SÃO PAULO, SP (FOLHAPRESS) – Um estudo europeu relacionou o tamanho de estruturas cerebrais com sinais de psicopatia. Nele, os pesquisadores concluíram que volumes menores em regiões ligadas ao lobo frontal e estruturas subcorticais poderiam estar envolvidos em comportamento disfuncionais em pessoas com características de transtorno de personalidade antissocial (TPAS), conhecido informalmente como psicopatia.
Intitulado “Associations of brain structure with psychopathy” (Associações da estrutura cerebral com psicopatia, em português) e publicado pelo European Archives of Psychiatry and Clinical Neuroscience, o estudo utilizou a escala de classificação “Psychopathy Checklist” (PCL-R), que é separada em dois fatores.
O primeiro diz respeito a questões interpessoais e afetivas, ao passo que o segundo avalia comportamento impulsivo e antissocial. Os resultados mostram que apenas o segundo fator teve relações com o volume de áreas corticais e subcorticais.
Um dos autores do estudo, o neurocientista Peter Pieperhoff, explica que “estudos comportamentais mostram que alguns dos traços do fator um, como comportamento instrumental e manipulador, não são necessariamente expressões de disfunções. Portanto, pontuações elevadas dessas características podem não ser necessariamente causadas por déficits estruturais”.
Para chegar à associação, a pesquisa comparou um grupo de 39 pessoas com pontuação acima de 20 em uma escala de psicopatia e outros três grupos controle. No entanto, o estudo admite que uma limitação importante foi a falta de controle de fatores sociais, como uso de substâncias químicas. Os únicos fatores de inclusão foram sexo, idade, lateralidade (pessoas destras) e língua falada.
“Estudos anteriores mostraram que traços psicopáticos são, em certo grau, hereditários. Mas, tanto o trauma infantil, outras lesões cerebrais traumáticas e o uso de substâncias podem obviamente ter um forte impacto no comportamento ou condição psíquica em geral, e são relevantes especificamente neste grupo, mas é difícil diferenciar cada influência individual”, afirma Pieperhoff.
A psiquiatra Juliana Belo Diniz, especialista em pesquisa clínica pela Universidade Harvard e pesquisadora no Serviço de Psicoterapia do Instituto de Psiquiatria do Hospital das Clínicas da Universidade de São Paulo (IPq-HC-USP), aponta o não controle do nível educacional e socioeconômico como uma falha grave.
“A associação [entre estrutura cerebral e psicopatia] é verdadeira, só que ela tem um furo que é, não necessariamente, quem tem associação estrutural é psicopata, e tem psicopata que não tem nada disso.

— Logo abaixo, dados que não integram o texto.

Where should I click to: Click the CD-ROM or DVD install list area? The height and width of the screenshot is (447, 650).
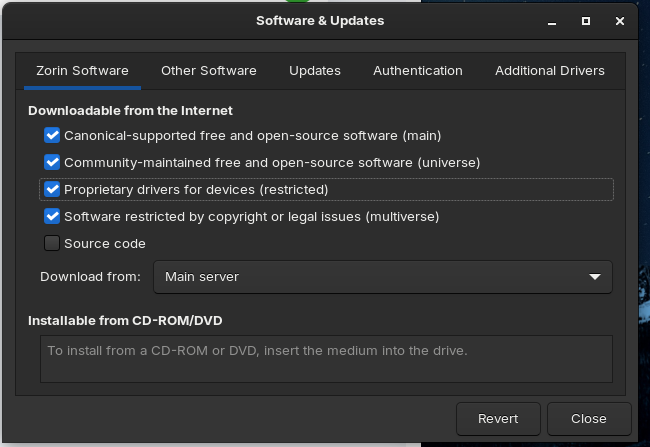point(326,359)
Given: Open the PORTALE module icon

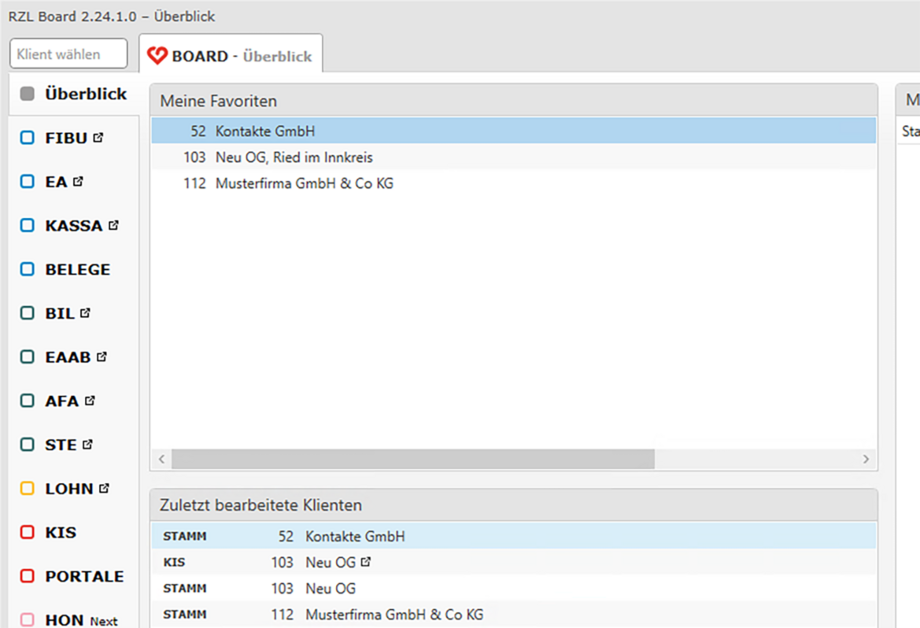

Então não é uma coisa de causa e efeito direta”, afirma.
Para ela, apesar da associação se repetir em diversos estudos e ser real, ela não explica o fenômeno como um todo. Principalmente pelo desenvolvimento cerebral em condições adversas, como por exemplo de privação de diversas ordens, se difere do desenvolvimento cerebral em outras condições.
Diniz cita que, a correlação entre estruturas cerebrais e comportamentos de personalidade antissocial não são uma novidade. Estudos sobre o volume pequeno da amígdala estrutura cerebral responsável por processar emoções como o medo e a agressão e a psicopatia foram pioneiros por anos. Mas a tese acabou sendo esquecida pela sua precariedade explicativa.
Ela também cita Adrian Raine, psicólogo britânico autor do livro “A Anatomia da Violência” (Editora Artmed), que advoga contra o punitivismo, partindo do pressuposto que a relação entre alterações no cérebro e comportamentos psicopatas, bastante representadas na população prisional.
Apesar de Pieperhoff afirmar que o estudo não visa tirar a responsabilidade de ninguém pelos seus próprios comportamentos, algumas interpretações podem levar a essa afirmação e discussão da culpabilização do indivíduo e o livre arbítrio.
“Existe esse discurso não punitivista, mas toda vez que a gente faz uma associação como se existisse um determinismo biológico, a gente corre muito risco de cair numa ideia de eugenia. Isso é sempre perigoso”, complementa Diniz.